TE BESTUDEREN TEKST
+--
Nationale vrijstellingen
De nationale vrijstellingen zijn op basis van de vrijstellingen die zijn genoemd in artikel 13 van EG verordening 561/2006. Niet elke lidstaat heeft alle opties overgenomen. Daarnaast hebben de lidstaten de vrijheid om extra beperkingen bij deze vrijstellingen aan te brengen.
De vrijstellingen die in Nederland van toepassing zijn, zijn:
- Voertuigen van, of zonder bestuurder gehuurd door, de overheid voor wegvervoer dat de particuliere vervoersondernemingen niet beconcurreert.
- Voertuigen voor goederenvervoer van, of zonder bestuurder gehuurd door landbouw-, tuinbouw-, bosbouw-, veeteelt of visserijbedrijven die in het kader van hun eigen bedrijvigheid worden gebruikt voor ritten binnen een straal van 100 kilometer rond de vestigingsplaats van het bedrijf. Ook hoveniers vallen onder deze vrijstelling.
+--
VASTGELEGDE GEGEVENS
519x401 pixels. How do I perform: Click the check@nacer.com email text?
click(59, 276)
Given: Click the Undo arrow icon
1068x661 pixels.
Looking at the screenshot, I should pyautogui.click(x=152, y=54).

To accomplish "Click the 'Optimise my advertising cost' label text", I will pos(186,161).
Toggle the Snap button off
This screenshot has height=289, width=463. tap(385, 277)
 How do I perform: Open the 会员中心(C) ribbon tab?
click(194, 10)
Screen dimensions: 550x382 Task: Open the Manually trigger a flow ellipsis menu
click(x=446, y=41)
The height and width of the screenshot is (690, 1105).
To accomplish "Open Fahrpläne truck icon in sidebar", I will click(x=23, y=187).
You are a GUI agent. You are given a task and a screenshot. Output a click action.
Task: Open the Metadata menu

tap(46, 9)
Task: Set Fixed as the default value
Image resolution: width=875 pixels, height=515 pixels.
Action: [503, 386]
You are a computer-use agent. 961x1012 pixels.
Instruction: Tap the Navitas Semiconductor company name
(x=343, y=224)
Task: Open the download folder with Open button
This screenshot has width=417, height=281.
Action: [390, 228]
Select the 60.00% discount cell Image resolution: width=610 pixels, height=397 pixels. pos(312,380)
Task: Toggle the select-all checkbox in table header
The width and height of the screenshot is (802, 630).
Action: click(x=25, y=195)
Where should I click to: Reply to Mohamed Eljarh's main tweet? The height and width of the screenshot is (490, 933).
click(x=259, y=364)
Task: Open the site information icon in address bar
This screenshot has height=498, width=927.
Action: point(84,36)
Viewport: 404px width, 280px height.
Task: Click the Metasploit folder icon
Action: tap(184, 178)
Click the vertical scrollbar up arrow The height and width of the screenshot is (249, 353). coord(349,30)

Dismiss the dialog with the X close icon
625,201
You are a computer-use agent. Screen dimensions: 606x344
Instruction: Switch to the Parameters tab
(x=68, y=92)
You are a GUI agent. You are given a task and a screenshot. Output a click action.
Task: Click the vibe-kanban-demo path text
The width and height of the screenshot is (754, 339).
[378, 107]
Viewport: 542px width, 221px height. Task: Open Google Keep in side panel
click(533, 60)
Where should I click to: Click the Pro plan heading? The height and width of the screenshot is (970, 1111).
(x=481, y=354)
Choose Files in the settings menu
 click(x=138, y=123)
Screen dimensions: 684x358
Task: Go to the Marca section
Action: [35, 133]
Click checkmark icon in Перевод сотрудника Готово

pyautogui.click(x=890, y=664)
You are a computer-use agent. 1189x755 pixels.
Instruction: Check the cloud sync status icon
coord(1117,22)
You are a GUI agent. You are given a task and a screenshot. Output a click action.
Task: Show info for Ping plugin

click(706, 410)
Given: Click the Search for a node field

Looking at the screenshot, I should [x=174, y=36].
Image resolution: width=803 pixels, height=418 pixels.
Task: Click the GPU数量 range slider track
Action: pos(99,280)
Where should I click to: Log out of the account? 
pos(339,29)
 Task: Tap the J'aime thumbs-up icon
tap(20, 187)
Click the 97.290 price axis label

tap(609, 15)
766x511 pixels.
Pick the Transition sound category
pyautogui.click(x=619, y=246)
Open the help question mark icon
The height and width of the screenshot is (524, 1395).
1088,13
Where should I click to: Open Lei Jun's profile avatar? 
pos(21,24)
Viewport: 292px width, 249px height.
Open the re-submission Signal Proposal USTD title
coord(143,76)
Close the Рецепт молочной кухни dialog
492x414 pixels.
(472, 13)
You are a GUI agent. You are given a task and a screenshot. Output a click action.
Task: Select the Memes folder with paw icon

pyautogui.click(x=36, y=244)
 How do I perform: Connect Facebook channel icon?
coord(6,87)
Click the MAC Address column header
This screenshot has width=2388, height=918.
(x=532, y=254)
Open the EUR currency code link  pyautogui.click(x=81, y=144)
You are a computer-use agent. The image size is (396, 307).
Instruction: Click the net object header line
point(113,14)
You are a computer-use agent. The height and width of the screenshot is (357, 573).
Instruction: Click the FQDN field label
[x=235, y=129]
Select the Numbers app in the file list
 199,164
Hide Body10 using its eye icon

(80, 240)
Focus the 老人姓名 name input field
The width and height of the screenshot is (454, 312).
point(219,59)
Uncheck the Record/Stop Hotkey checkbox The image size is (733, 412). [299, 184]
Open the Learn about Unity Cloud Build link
+--
UIT TE VOEREN TAKEN
1. Som alle soorten bedrijven op die de tekst over nationale vrijstellingen noemt bij de vrijstelling voor voertuigen voor goederenvervoer, vóór de zin over hoveniers.
2. Citeer uit de tekst over nationale vrijstellingen het gedeelte tussen "- Voertuigen voor" en "onder deze vrijstelling.", beide inbegrepen.
3. Schrijf de tekst over nationale vrijstellingen alstublieft verder vanaf het punt waar die ophoudt.

ANTWOORDEN PER TAAK
1. Landbouwbedrijven, tuinbouwbedrijven, bosbouwbedrijven, veeteeltbedrijven en visserijbedrijven.

2.
- Voertuigen voor goederenvervoer van, of zonder bestuurder gehuurd door landbouw-, tuinbouw-, bosbouw-, veeteelt of visserijbedrijven die in het kader van hun eigen bedrijvigheid worden gebruikt voor ritten binnen een straal van 100 kilometer rond de vestigingsplaats van het bedrijf. Ook hoveniers vallen onder deze vrijstelling.

3.
- Land- en bosbouwtrekkers die worden gebruikt voor land- of bosbouwwerkzaamheden, binnen een straal van 100 kilometer rond de vestigingsplaats van het bedrijf dat deze voertuigen bezit, huurt of least.
- Voertuigen of combinaties van voertuigen met een toegestane maximummassa van ten hoogste 7,5 ton, die worden gebruikt:
— door leveranciers van de universele dienst als gedefinieerd in artikel 2, onder 13, van Richtlijn 97/67/EG van het Europees Parlement en de Raad van 15 december 1997 betreffende gemeenschappelijke regels voor de ontwikkeling van de interne markt voor postdiensten in de Gemeenschap en de verbetering van de kwaliteit van de dienst ( 1 ) voor het bezorgen van goederen in het kader van de universele dienst. Deze voertuigen mogen alleen binnen een straal van 100 kilometer rond de vestigingsplaats van het bedrijf worden gebruikt, op voorwaarde dat dit vervoer niet de hoofdactiviteit van de bestuurder is. - Voertuigen die worden gebruikt voor autorijlessen en -examens met het oog op het verkrijgen van een rijbewijs of een getuigschrift van vakbekwaamheid, op voorwaarde dat deze voertuigen niet worden gebruikt voor het commerciële vervoer van goederen of personen.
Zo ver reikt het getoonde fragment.